Я сидела на кухне рядом с ним и молчала. Возможно, мы уже давно в аду, вот только почему-то до сих пор не знаем об этом. Васильков резко обернулся. На сухих губах змеилась дьявольская улыбка – вот-вот снимет маску и выпотрошит душу, развеяв мои сомнения жутким признанием.
– Я всегда стремился к чему-то большему… Чёрт возьми! Я ведь воображал себя вторым Микеланджело! А может быть, даже лучше… – странная улыбка исчезла с его губ, и он снова превратился в несчастного старика с непростой судьбой. – Я всегда знал, что главное творение – ещё впереди. Вот почему я погубил свою семью. Продолжал верить в детские мечты и упустил самое важное, – Аким Антонович облокотился на подоконник и закрыл руками лицо.
Когда-то и сам Васильков познал такую же невероятную любовь, которая однажды навеки связала его родителей. Дина Болотникова – красивая девушка с пшеничными волосами – дебютировала в спектакле «Кармен». Тогда у неё ещё не было глубокой складки между бровями, настороженного взгляда и поджатых губ. Она умела танцевать всю ночь напролёт, не чувствуя усталости, точно сильфида с крыльями за спиной, и много улыбалась. Дина всегда улыбалась, тянула руки ввысь, закрывая глаза, и звонко смеялась над неуклюжими попытками Василькова повторить её дивный танец. Рядом с ней Аким забывал о существовании времени. Он даже не верил, что она настоящая и соткана из простой человеческой кожи. Скорее, эта талантливая молодая актриса напоминала фею, зачем-то сбежавшую из рая. Вместе они творили глупости, гуляли по крышам, пели песни, притворялись нищими, обнявшись в переходе, пытались обогнать ветер и обменивались репликами из шекспировских пьес. Как же так вышло, что такая жизнерадостная девушка превратилась в вечно недовольную женщину с тёмными кругами под глазами и искалеченной судьбой?
После рождения дочерей ей пришлось бросить театр и устроиться на работу в суд. Из талантливой актрисы, подающей надежды, она превратилась в угрюмого секретаря.

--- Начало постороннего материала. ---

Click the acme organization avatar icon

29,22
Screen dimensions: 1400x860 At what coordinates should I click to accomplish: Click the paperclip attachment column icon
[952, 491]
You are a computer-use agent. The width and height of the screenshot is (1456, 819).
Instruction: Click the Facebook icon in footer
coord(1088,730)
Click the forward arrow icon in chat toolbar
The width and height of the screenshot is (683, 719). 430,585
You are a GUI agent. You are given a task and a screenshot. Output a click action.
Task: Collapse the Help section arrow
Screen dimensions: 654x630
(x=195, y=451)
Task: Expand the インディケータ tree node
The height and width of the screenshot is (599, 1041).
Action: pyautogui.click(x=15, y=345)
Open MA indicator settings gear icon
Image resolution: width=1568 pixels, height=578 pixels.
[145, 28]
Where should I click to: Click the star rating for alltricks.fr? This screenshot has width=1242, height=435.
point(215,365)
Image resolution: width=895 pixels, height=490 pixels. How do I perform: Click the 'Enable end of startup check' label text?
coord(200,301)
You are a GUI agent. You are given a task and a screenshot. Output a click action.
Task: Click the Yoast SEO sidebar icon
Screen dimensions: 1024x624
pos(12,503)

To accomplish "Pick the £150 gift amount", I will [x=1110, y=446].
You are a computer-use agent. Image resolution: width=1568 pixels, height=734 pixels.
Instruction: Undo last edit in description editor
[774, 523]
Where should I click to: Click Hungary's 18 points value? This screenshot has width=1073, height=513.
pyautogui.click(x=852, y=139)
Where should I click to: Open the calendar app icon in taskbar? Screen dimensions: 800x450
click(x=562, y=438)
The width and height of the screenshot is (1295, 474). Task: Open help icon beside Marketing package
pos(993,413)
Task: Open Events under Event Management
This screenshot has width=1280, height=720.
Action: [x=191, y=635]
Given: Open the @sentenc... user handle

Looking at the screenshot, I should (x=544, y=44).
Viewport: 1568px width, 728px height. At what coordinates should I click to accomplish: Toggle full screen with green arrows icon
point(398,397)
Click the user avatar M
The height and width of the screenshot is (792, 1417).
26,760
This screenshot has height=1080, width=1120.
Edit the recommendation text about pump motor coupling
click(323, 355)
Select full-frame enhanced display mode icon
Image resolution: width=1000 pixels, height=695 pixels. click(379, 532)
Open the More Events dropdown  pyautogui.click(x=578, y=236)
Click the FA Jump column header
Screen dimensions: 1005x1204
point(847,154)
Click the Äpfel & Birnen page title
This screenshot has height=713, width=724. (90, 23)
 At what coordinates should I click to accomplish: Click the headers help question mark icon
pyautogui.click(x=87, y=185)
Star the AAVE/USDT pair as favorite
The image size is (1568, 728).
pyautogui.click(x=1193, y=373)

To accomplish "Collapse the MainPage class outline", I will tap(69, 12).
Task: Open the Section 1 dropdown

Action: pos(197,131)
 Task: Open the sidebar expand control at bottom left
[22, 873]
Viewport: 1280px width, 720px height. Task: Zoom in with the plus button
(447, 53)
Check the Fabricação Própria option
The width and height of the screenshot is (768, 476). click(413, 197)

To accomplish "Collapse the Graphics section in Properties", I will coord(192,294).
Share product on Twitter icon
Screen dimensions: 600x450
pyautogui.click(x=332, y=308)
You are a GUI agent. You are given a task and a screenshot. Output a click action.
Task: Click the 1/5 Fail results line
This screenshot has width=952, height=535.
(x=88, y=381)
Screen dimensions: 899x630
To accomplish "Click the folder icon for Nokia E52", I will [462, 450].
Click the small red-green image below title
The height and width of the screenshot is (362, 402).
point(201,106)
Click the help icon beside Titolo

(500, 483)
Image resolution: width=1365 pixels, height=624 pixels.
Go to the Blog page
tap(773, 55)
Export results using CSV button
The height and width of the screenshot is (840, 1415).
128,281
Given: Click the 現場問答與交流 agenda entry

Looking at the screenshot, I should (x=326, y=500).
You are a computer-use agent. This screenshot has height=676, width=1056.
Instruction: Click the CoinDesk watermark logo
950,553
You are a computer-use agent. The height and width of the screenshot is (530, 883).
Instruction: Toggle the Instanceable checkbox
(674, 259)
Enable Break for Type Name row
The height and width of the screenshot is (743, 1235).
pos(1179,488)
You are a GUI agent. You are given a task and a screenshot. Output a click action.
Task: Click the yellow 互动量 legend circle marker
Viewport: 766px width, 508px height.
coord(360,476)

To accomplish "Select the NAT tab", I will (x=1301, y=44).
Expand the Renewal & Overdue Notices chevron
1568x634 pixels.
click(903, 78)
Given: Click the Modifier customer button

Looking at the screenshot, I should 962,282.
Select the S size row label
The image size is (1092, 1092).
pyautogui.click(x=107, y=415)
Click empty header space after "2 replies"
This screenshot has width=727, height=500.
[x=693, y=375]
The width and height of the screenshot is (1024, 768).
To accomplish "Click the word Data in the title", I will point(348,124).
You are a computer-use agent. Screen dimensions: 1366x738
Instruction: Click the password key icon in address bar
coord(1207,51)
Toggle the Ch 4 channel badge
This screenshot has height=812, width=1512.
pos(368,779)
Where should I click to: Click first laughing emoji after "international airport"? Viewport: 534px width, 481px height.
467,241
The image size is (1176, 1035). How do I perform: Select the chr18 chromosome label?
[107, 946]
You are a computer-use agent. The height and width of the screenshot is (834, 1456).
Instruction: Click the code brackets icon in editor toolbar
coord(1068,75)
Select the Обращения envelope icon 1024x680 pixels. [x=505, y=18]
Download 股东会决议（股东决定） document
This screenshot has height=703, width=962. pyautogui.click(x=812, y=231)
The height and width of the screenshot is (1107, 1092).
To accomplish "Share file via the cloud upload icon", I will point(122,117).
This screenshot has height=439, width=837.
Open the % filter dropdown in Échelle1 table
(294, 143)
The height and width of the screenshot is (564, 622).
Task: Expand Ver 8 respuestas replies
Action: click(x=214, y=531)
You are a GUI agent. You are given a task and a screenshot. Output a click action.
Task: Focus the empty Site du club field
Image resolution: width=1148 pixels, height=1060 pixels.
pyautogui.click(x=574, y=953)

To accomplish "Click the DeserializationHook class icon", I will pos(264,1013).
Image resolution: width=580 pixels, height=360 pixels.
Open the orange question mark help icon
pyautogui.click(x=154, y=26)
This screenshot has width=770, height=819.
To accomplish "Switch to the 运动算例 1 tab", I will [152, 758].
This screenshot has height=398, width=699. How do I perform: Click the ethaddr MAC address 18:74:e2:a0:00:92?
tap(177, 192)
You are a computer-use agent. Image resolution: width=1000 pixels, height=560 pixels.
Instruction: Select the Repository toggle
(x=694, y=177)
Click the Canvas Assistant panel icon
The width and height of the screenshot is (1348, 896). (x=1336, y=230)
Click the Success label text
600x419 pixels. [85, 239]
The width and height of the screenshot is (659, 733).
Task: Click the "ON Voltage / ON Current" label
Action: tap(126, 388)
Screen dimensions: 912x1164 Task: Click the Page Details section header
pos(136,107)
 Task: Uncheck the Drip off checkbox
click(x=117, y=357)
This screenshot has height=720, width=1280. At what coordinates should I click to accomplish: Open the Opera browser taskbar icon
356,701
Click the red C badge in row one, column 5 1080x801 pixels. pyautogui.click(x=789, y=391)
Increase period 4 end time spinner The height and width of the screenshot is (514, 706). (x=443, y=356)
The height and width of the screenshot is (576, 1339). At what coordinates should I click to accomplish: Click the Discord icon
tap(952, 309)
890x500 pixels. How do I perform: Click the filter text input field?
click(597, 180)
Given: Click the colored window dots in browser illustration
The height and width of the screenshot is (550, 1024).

Но Дина ни о чём не жалела, потому что сделала это ради малютки Софии, которая родилась слишком хрупкой и слабой. Когда дочь погибла, безутешная мать стала тенью, угрюмым призраком, мечтающим поскорее расстаться с этим подобием жизни и получить вечный покой. Она бросила работу в суде и почти не выходила из дома. Спустя какое-то время Дина начала шить на заказ. Она пыталась хотя бы чем-нибудь себя занять, но всё равно не могла стать прежней. Дина не желала слушать робкие доводы мужа о том, что они всё-таки должны рассказать обо всём Виктории. Тяжёлый груз выносить куда легче, если его разделить с другими… «Ты меня убиваешь!» – кричали её воспалённые веки, хищные зрачки и потрескавшиеся губы. Дина, заламывая руки, бросалась на холодный пол и билась головой о диван, словно это могло залечить сердечные раны. Она разбила все прежние мечты, как старое зеркало, и просто приготовилась к смерти, видя в ней желанное избавление от страданий. Но ничего не выходило – муж останавливал её всякий раз, когда она заносила нож над запястьем. Тогда Дина оставила мужа – сразу после того как её дочь навсегда покинула родительский дом.
– У Тори начались панические атаки, – Аким открыл холодильник и вытащил полупустую бутылку коньяка. Он выпил остатки алкоголя залпом и вытер влажные губы рукавом. – Мы не знали, что с ней делать. Временами нам казалось, что она вот-вот умрёт. Единственное, что её спасало – это мюзиклы. Вот почему мы не могли противиться её желанию… – он застучал по столу. Пальцы с пожелтевшими ногтями нервно скользили, поднимая пыль. Я трижды чихнула – моя аллергия дала о себе знать, я начала задыхаться в этой грязной душной квартире.